Minggu, 02 Oktober 2011

Ananias & Safira

                Apa lagi yang menarik dari kisah suami istri ini? Ceritanya sudah jelas: mereka berdua mati karena mendustai Roh Kudus. Memang benar kenyataannya seperti itu. Namun alangkah baiknya jika kita teliti lebih jauh.
Sebagai pasangan suami istri tentu saja Ananias dan Safira adalah pasangan yang kompak, baik dalam susah maupun senang, sehat atau sakit, bahkan hidup atau mati. Hal seperti ini yang dikehendaki dalam nasihat-nasihat pernikahan.

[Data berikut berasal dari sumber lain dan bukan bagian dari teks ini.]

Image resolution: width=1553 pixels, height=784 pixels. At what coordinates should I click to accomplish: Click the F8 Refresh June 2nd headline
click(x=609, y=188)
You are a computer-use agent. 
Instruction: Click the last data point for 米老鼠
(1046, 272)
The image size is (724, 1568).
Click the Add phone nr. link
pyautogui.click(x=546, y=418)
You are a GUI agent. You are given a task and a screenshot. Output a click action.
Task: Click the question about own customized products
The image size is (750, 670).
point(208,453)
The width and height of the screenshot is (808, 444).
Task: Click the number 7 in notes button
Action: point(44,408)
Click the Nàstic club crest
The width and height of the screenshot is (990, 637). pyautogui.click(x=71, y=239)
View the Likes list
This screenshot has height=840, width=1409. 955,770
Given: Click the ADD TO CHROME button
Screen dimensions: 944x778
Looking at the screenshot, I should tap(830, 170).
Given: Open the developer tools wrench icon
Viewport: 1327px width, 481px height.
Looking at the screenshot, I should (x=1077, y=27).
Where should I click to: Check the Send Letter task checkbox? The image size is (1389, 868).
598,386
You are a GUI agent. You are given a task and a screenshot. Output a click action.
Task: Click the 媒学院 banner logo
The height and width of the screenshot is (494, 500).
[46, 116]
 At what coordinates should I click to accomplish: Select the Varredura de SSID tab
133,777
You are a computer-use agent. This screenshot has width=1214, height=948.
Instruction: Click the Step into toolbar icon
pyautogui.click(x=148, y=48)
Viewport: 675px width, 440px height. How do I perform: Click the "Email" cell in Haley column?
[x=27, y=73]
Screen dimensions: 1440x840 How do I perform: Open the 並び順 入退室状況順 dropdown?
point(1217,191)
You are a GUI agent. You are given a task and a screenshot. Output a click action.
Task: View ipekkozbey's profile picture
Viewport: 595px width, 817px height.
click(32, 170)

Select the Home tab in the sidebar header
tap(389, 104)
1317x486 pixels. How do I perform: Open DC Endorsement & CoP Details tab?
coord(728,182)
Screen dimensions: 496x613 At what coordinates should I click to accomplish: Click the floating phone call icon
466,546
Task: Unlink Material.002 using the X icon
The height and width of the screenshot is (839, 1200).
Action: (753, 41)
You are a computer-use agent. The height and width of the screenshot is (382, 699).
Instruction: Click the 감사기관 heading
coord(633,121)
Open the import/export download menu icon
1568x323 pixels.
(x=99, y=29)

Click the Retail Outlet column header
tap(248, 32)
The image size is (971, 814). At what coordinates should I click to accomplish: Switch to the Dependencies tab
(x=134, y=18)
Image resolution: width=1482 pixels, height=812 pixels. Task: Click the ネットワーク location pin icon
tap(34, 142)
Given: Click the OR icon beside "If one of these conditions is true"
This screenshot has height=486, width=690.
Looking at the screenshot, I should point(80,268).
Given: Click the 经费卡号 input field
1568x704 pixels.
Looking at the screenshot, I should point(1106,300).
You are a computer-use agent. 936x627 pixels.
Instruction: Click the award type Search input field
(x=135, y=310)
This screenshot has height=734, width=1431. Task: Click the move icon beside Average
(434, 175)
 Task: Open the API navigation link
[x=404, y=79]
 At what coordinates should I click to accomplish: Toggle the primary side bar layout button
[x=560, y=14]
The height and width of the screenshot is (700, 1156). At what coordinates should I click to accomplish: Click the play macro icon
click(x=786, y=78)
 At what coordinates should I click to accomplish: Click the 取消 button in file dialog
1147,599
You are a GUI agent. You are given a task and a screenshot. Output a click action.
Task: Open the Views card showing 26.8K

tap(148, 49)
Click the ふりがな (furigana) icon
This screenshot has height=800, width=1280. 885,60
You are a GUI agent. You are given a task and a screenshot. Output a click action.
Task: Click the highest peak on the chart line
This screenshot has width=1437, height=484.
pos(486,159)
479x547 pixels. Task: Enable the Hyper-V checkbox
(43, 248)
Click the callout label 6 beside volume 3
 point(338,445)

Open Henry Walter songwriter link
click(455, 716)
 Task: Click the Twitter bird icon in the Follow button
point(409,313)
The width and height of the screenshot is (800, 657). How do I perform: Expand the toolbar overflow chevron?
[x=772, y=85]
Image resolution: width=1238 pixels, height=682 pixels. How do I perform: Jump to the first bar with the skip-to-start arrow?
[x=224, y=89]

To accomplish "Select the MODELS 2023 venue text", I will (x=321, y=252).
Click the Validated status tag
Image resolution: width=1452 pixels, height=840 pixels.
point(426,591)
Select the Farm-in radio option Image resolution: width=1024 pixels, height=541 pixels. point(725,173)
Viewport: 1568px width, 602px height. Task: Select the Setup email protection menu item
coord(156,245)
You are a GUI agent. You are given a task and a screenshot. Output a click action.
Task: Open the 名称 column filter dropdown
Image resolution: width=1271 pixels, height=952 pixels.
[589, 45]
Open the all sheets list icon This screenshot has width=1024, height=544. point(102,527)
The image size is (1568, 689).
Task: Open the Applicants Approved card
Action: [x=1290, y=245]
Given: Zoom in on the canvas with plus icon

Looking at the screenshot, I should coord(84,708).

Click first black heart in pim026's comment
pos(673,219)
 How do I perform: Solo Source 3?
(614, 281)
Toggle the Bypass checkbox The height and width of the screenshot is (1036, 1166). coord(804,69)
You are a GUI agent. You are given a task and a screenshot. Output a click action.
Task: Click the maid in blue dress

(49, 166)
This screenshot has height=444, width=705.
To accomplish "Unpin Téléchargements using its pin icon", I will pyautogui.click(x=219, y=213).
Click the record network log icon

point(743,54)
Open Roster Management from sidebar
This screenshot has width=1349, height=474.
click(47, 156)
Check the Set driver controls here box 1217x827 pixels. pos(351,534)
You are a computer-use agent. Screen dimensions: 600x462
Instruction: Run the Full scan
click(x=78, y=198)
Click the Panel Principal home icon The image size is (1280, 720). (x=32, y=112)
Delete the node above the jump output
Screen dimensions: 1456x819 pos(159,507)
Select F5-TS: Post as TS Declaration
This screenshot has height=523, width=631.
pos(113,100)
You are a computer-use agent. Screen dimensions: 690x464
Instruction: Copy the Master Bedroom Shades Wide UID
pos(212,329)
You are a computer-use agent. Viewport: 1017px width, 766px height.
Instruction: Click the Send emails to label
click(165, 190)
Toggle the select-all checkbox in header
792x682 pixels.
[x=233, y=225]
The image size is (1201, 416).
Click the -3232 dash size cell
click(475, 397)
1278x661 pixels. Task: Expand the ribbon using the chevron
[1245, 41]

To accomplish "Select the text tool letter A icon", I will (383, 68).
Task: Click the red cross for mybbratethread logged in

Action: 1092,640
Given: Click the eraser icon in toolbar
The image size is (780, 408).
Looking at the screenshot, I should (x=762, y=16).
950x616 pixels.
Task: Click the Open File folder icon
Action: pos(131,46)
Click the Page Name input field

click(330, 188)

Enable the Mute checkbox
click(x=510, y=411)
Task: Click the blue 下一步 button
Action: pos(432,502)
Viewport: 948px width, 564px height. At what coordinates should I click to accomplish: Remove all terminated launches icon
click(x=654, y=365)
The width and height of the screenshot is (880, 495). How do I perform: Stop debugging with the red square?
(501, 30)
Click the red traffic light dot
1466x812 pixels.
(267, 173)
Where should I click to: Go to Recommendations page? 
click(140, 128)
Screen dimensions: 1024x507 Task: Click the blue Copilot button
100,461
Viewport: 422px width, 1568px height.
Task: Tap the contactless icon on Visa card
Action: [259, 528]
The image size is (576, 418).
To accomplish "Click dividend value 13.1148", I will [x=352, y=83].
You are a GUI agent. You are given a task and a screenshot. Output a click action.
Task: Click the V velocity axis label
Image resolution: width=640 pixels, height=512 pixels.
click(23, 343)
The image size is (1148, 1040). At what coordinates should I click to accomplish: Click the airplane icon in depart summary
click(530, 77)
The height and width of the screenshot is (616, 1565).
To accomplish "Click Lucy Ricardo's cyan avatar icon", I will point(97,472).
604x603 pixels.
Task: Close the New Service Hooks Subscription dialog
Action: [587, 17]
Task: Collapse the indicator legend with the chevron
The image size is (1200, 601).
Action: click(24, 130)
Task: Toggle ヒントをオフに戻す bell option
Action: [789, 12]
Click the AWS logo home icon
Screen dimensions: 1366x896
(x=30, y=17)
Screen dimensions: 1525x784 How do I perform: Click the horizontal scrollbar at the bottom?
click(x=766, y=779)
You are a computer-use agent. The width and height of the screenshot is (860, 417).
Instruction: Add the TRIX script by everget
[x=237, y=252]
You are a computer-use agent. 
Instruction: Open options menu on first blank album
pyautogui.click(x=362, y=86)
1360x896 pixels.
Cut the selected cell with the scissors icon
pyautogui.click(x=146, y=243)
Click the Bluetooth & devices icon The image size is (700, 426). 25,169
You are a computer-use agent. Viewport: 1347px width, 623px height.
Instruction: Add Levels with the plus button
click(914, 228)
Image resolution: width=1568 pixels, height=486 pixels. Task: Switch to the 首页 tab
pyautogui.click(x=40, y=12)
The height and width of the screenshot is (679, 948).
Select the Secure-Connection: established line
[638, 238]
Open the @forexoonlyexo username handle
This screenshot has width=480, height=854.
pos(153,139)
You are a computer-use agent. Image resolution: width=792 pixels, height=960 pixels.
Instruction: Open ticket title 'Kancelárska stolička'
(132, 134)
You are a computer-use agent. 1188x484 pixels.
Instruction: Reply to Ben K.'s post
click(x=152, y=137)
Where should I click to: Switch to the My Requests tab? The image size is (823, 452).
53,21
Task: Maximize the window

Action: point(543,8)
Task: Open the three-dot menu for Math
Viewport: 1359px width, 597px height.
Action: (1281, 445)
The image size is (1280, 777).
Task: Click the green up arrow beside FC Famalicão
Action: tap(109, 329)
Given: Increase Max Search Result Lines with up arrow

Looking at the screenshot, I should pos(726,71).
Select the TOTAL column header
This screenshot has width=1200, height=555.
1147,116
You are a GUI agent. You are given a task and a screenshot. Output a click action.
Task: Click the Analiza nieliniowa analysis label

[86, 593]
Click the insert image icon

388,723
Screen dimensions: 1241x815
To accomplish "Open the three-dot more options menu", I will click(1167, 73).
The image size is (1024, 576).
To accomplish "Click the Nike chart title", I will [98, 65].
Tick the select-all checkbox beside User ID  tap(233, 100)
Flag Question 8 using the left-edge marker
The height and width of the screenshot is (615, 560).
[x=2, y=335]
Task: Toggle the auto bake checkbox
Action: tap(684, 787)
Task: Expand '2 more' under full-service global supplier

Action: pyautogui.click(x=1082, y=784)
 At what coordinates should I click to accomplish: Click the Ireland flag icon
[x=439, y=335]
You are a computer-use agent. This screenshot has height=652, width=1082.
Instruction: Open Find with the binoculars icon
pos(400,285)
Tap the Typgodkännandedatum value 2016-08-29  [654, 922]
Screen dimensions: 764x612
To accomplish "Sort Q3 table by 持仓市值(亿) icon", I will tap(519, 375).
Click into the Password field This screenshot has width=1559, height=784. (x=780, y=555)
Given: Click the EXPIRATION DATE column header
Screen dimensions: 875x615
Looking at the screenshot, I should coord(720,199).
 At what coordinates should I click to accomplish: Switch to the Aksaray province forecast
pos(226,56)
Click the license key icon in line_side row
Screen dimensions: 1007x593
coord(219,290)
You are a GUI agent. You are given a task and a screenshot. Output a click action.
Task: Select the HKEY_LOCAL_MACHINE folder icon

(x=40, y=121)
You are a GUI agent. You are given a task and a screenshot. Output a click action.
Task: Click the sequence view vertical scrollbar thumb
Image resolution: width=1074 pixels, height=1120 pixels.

Mari kita berandai-andai peristiwa yang terjadi di antara suami istri sebelum Ananias membawa uang hasil penjualan tanah itu ke hadapan para rasul jika dikaitkan dengan zaman kita sekarang. Ketika itu, jemaat mula-mula sedang giat-giatnya saling peduli dan berbagi dengan sesama. Pasangan ini pun bermaksud demikian. Mereka ingin dikenal sebagai salah satu dari sekian banyak orang mampu yang dapat membantu orang lain yang berkekurangan. Diambillah keputusan bahwa salah satu tanah milik mereka dijual dengan perencanaan seluruh uang tersebut akan dibagikan kepada saudara-saudara kristiani lain yang membutuhkan.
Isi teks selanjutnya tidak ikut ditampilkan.